→ **WORK TO COMPLETE**: Please repeat the whole listing verbatim.

┌─ DATA UNDER STUDY

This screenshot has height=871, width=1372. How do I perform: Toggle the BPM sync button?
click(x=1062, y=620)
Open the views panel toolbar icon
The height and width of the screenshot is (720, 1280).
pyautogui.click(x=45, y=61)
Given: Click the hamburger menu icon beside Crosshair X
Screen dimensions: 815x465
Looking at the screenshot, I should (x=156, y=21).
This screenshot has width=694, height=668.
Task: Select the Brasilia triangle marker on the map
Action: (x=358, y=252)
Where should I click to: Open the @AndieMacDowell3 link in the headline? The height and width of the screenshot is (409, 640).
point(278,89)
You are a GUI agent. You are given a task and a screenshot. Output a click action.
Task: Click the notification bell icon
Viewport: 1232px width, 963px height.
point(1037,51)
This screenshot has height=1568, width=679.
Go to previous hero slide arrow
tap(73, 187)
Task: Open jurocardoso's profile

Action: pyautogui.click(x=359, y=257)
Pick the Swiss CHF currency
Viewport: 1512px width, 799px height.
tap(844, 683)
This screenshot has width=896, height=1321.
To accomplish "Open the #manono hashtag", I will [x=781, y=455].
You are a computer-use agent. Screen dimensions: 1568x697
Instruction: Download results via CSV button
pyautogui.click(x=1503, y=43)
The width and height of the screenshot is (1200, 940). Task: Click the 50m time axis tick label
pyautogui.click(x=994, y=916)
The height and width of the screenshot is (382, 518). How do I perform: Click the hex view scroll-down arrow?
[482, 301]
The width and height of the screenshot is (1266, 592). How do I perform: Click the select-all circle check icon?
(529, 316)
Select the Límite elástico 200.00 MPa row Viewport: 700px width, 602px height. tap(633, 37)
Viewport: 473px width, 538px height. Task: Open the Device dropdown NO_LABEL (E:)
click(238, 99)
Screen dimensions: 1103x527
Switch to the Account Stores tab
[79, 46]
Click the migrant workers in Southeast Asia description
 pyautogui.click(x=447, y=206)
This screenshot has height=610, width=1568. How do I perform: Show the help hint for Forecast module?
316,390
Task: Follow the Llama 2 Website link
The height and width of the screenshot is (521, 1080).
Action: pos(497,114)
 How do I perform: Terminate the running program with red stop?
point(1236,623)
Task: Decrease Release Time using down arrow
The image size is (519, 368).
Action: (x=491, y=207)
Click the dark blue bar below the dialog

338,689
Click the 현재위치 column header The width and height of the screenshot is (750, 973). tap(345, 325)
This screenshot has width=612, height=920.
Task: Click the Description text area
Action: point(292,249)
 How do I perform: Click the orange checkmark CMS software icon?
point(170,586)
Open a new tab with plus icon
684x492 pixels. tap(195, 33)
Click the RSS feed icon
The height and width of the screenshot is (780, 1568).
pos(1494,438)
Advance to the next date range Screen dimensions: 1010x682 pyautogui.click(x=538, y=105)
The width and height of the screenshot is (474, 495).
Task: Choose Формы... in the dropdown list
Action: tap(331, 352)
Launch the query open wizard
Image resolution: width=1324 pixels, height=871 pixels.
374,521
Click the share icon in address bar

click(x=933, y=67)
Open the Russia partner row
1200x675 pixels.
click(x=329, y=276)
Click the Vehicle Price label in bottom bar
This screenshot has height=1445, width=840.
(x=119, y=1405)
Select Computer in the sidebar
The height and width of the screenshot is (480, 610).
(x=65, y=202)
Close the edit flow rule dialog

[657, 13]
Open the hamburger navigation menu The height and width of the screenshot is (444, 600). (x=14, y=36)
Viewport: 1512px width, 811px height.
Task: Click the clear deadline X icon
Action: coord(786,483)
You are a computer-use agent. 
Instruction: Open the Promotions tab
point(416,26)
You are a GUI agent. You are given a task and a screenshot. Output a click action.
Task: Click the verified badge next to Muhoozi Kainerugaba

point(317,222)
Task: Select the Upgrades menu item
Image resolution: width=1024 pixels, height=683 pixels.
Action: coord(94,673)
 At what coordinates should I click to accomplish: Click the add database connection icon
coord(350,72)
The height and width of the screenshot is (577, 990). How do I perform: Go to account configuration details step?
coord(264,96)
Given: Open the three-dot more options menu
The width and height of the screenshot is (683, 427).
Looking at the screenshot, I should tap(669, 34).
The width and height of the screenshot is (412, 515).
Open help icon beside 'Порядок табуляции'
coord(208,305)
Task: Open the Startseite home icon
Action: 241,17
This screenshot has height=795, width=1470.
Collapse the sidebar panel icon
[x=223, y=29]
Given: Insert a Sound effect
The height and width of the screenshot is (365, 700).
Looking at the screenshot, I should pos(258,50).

└─

→ **ANSWER**:
This screenshot has height=871, width=1372. How do I perform: Toggle the BPM sync button?
click(x=1062, y=620)
Open the views panel toolbar icon
The height and width of the screenshot is (720, 1280).
pyautogui.click(x=45, y=61)
Given: Click the hamburger menu icon beside Crosshair X
Screen dimensions: 815x465
Looking at the screenshot, I should (x=156, y=21).
This screenshot has width=694, height=668.
Task: Select the Brasilia triangle marker on the map
Action: (x=358, y=252)
Where should I click to: Open the @AndieMacDowell3 link in the headline? The height and width of the screenshot is (409, 640).
point(278,89)
You are a GUI agent. You are given a task and a screenshot. Output a click action.
Task: Click the notification bell icon
Viewport: 1232px width, 963px height.
point(1037,51)
This screenshot has height=1568, width=679.
Go to previous hero slide arrow
tap(73, 187)
Task: Open jurocardoso's profile

Action: pyautogui.click(x=359, y=257)
Pick the Swiss CHF currency
Viewport: 1512px width, 799px height.
tap(844, 683)
This screenshot has width=896, height=1321.
To accomplish "Open the #manono hashtag", I will [x=781, y=455].
You are a computer-use agent. Screen dimensions: 1568x697
Instruction: Download results via CSV button
pyautogui.click(x=1503, y=43)
The width and height of the screenshot is (1200, 940). Task: Click the 50m time axis tick label
pyautogui.click(x=994, y=916)
The height and width of the screenshot is (382, 518). How do I perform: Click the hex view scroll-down arrow?
[482, 301]
The width and height of the screenshot is (1266, 592). How do I perform: Click the select-all circle check icon?
(529, 316)
Select the Límite elástico 200.00 MPa row Viewport: 700px width, 602px height. tap(633, 37)
Viewport: 473px width, 538px height. Task: Open the Device dropdown NO_LABEL (E:)
click(238, 99)
Screen dimensions: 1103x527
Switch to the Account Stores tab
[79, 46]
Click the migrant workers in Southeast Asia description
 pyautogui.click(x=447, y=206)
This screenshot has height=610, width=1568. How do I perform: Show the help hint for Forecast module?
316,390
Task: Follow the Llama 2 Website link
The height and width of the screenshot is (521, 1080).
Action: pos(497,114)
 How do I perform: Terminate the running program with red stop?
point(1236,623)
Task: Decrease Release Time using down arrow
The image size is (519, 368).
Action: (x=491, y=207)
Click the dark blue bar below the dialog

338,689
Click the 현재위치 column header The width and height of the screenshot is (750, 973). tap(345, 325)
This screenshot has width=612, height=920.
Task: Click the Description text area
Action: point(292,249)
 How do I perform: Click the orange checkmark CMS software icon?
point(170,586)
Open a new tab with plus icon
684x492 pixels. tap(195, 33)
Click the RSS feed icon
The height and width of the screenshot is (780, 1568).
pos(1494,438)
Advance to the next date range Screen dimensions: 1010x682 pyautogui.click(x=538, y=105)
The width and height of the screenshot is (474, 495).
Task: Choose Формы... in the dropdown list
Action: tap(331, 352)
Launch the query open wizard
Image resolution: width=1324 pixels, height=871 pixels.
374,521
Click the share icon in address bar

click(x=933, y=67)
Open the Russia partner row
1200x675 pixels.
click(x=329, y=276)
Click the Vehicle Price label in bottom bar
This screenshot has height=1445, width=840.
(x=119, y=1405)
Select Computer in the sidebar
The height and width of the screenshot is (480, 610).
(x=65, y=202)
Close the edit flow rule dialog

[657, 13]
Open the hamburger navigation menu The height and width of the screenshot is (444, 600). (x=14, y=36)
Viewport: 1512px width, 811px height.
Task: Click the clear deadline X icon
Action: coord(786,483)
You are a computer-use agent. 
Instruction: Open the Promotions tab
point(416,26)
You are a GUI agent. You are given a task and a screenshot. Output a click action.
Task: Click the verified badge next to Muhoozi Kainerugaba

point(317,222)
Task: Select the Upgrades menu item
Image resolution: width=1024 pixels, height=683 pixels.
Action: coord(94,673)
 At what coordinates should I click to accomplish: Click the add database connection icon
coord(350,72)
The height and width of the screenshot is (577, 990). How do I perform: Go to account configuration details step?
coord(264,96)
Given: Open the three-dot more options menu
The width and height of the screenshot is (683, 427).
Looking at the screenshot, I should tap(669, 34).
The width and height of the screenshot is (412, 515).
Open help icon beside 'Порядок табуляции'
coord(208,305)
Task: Open the Startseite home icon
Action: 241,17
This screenshot has height=795, width=1470.
Collapse the sidebar panel icon
[x=223, y=29]
Given: Insert a Sound effect
The height and width of the screenshot is (365, 700).
Looking at the screenshot, I should pos(258,50).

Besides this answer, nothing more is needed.